### Directions for this task
Report all lines of the data below that hold the word "will".

*** Opening Exercise data ***

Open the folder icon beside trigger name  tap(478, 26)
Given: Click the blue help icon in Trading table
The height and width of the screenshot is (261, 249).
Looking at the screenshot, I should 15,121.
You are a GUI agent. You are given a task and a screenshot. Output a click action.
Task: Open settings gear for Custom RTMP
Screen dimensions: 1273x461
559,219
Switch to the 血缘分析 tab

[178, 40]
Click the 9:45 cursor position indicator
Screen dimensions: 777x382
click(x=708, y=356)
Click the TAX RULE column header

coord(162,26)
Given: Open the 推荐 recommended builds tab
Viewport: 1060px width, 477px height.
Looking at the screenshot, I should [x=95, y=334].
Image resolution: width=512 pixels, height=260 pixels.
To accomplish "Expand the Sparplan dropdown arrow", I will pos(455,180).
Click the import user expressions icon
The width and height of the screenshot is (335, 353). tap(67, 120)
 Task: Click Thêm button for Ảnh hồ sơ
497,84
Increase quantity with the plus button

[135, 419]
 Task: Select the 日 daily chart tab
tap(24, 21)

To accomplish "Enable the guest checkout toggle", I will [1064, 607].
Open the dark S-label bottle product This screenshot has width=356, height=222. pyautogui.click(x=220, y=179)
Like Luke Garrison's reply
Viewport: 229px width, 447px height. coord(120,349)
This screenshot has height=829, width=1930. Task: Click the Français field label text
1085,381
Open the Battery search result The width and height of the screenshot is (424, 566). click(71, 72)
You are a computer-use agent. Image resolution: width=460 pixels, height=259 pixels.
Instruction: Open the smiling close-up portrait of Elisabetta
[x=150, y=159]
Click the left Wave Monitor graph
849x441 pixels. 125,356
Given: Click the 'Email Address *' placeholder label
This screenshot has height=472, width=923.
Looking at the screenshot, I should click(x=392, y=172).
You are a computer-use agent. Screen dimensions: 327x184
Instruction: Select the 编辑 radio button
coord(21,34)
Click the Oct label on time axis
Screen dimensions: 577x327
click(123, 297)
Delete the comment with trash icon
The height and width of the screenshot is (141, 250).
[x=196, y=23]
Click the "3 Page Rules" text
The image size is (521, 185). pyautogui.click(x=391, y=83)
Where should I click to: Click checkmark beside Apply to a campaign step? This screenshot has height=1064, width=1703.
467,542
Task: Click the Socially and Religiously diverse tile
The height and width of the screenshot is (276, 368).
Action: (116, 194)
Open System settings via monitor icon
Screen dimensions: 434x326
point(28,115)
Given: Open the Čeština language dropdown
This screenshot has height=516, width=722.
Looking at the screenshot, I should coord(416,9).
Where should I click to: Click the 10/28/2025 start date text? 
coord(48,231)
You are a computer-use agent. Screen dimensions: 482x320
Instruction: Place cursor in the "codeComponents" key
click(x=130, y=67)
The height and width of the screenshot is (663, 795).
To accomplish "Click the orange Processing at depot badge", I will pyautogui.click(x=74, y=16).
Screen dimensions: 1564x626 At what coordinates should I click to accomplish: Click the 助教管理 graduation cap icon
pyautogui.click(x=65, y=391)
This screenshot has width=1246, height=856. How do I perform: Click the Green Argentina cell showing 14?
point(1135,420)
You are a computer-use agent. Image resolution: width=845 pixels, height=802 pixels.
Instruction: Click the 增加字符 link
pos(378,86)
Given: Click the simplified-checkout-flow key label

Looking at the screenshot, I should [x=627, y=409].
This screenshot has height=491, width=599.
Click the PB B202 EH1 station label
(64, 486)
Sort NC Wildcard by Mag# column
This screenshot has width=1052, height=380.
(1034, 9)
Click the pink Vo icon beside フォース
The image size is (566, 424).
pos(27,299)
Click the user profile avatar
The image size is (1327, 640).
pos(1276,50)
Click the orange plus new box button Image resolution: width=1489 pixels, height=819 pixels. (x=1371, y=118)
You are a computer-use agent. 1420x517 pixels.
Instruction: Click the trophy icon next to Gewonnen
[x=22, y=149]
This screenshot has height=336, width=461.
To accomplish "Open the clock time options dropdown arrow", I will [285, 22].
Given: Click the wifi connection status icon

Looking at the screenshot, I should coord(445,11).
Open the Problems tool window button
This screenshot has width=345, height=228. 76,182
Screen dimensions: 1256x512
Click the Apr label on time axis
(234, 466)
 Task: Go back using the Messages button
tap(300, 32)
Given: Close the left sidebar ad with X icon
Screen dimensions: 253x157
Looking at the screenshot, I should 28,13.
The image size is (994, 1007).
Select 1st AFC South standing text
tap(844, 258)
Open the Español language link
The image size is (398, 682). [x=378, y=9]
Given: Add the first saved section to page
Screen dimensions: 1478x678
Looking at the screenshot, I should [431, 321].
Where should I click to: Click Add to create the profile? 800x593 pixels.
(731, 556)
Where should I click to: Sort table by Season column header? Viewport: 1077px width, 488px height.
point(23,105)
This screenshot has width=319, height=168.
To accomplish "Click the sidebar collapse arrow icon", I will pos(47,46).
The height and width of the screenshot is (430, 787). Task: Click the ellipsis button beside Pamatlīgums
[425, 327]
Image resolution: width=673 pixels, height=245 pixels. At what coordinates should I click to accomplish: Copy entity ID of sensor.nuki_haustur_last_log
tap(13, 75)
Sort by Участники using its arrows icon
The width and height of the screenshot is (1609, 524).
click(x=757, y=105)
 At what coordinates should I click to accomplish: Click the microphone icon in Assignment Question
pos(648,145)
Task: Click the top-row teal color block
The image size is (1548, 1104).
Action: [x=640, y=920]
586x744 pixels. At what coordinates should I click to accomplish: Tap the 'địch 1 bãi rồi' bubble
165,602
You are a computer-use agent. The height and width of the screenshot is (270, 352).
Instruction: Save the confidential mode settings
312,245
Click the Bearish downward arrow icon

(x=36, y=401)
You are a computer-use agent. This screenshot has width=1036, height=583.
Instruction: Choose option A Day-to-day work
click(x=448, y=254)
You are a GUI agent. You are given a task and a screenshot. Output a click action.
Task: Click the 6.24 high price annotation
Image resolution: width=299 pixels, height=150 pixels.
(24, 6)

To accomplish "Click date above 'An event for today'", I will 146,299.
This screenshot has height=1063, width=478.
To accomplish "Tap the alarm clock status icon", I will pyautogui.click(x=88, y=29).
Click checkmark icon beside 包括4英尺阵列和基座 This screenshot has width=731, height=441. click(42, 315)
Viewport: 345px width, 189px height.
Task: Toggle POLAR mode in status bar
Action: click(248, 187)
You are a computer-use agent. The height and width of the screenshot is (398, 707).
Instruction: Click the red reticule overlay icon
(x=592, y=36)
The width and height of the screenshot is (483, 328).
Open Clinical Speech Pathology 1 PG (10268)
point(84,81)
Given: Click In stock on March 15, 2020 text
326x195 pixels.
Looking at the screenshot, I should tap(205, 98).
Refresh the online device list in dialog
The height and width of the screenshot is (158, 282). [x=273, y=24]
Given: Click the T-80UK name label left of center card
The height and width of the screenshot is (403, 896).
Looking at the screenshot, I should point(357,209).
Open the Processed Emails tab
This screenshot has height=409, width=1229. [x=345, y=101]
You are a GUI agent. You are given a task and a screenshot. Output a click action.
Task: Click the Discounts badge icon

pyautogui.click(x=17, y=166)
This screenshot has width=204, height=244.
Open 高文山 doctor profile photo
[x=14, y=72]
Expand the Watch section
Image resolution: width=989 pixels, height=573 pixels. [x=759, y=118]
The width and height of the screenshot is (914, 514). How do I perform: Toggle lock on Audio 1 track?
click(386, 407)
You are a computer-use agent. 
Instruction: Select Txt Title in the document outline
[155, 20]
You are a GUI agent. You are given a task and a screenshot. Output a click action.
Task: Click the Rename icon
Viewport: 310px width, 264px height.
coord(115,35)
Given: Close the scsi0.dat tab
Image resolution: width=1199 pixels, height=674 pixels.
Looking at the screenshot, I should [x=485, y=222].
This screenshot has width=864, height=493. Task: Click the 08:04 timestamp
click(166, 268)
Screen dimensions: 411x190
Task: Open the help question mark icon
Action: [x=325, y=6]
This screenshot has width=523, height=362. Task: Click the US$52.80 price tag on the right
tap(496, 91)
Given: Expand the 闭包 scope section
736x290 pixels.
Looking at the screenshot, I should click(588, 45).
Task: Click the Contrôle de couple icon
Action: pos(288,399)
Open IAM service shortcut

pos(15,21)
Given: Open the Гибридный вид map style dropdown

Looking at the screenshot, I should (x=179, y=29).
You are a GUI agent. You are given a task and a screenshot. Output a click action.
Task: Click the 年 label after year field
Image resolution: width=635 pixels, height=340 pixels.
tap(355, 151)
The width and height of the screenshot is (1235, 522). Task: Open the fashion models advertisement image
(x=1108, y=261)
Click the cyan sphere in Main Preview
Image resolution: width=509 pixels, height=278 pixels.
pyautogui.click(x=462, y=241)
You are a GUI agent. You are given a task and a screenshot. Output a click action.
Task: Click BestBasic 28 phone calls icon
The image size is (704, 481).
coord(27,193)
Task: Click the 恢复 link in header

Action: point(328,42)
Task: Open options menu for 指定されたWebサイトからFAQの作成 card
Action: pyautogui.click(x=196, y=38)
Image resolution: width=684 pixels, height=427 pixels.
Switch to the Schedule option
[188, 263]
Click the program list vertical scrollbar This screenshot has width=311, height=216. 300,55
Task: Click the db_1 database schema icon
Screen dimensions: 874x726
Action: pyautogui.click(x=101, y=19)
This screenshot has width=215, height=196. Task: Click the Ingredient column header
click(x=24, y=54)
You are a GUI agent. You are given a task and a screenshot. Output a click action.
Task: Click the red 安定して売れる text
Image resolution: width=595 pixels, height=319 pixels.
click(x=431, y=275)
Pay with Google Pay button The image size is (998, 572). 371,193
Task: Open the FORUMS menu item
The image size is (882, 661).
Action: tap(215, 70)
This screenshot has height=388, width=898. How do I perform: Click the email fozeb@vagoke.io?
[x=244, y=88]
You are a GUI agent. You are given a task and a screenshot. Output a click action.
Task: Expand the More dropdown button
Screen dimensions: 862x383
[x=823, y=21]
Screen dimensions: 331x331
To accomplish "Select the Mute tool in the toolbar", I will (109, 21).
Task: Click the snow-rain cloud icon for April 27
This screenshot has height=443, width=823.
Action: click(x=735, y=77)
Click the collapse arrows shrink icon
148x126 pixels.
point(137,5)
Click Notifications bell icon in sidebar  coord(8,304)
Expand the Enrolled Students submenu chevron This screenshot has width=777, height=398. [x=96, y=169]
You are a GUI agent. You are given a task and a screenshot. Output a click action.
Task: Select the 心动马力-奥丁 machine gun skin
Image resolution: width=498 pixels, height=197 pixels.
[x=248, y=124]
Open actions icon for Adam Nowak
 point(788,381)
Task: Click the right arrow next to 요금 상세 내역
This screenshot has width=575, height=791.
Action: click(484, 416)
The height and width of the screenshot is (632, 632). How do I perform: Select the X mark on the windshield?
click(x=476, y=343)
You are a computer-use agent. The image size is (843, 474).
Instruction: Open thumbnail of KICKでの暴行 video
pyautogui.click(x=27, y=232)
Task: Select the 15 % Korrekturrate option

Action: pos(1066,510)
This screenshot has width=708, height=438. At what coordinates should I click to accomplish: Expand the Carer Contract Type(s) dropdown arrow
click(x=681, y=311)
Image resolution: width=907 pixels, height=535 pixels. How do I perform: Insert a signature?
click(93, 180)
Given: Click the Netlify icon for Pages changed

*** Closing Exercise data ***

### Response below
To accomplish "Expand the Sparplan dropdown arrow", I will pos(455,180).
To accomplish "Enable the guest checkout toggle", I will [1064, 607].
To accomplish "Click the orange Processing at depot badge", I will pyautogui.click(x=74, y=16).
To accomplish "Open the clock time options dropdown arrow", I will [285, 22].
To accomplish "Click the sidebar collapse arrow icon", I will pos(47,46).
To accomplish "Click date above 'An event for today'", I will 146,299.
To accomplish "Tap the alarm clock status icon", I will pyautogui.click(x=88, y=29).
To accomplish "Select the Mute tool in the toolbar", I will (109, 21).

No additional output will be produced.